Source records
————

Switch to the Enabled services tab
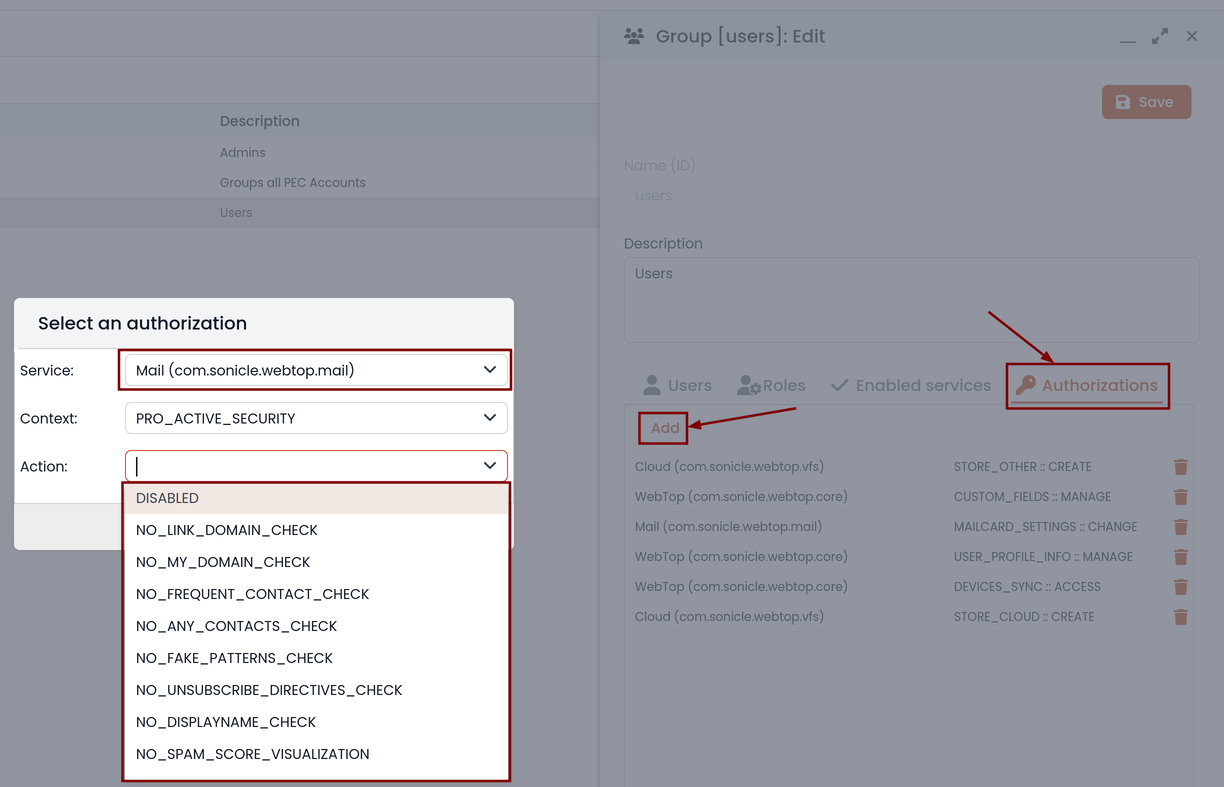 click(x=910, y=385)
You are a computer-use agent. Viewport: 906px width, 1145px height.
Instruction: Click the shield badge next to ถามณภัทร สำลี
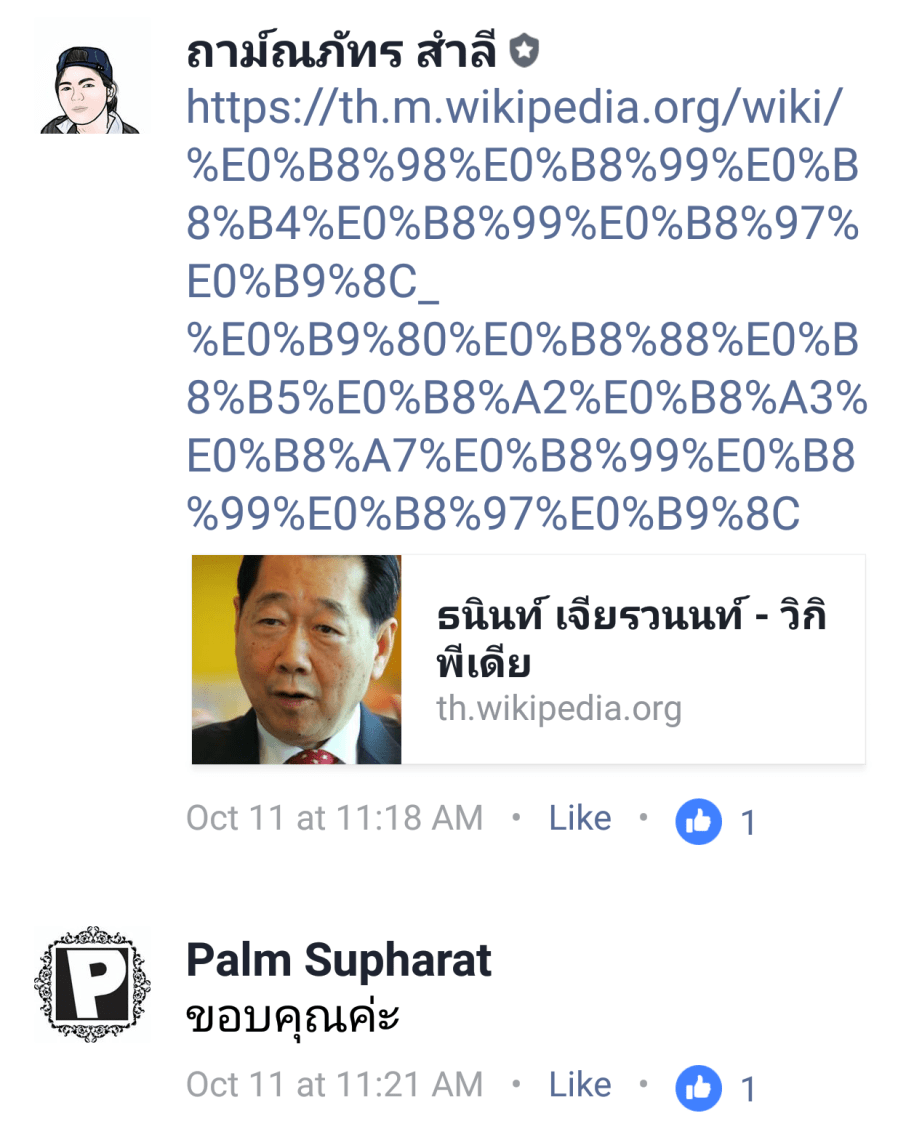(523, 51)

————

▸ The problem:
Any pictures above are to be left out. Retype the rest of the records exactly.

▸ Finished task:
Switch to the Enabled services tab
 click(x=910, y=385)
You are a computer-use agent. Viewport: 906px width, 1145px height.
Instruction: Click the shield badge next to ถามณภัทร สำลี
(523, 51)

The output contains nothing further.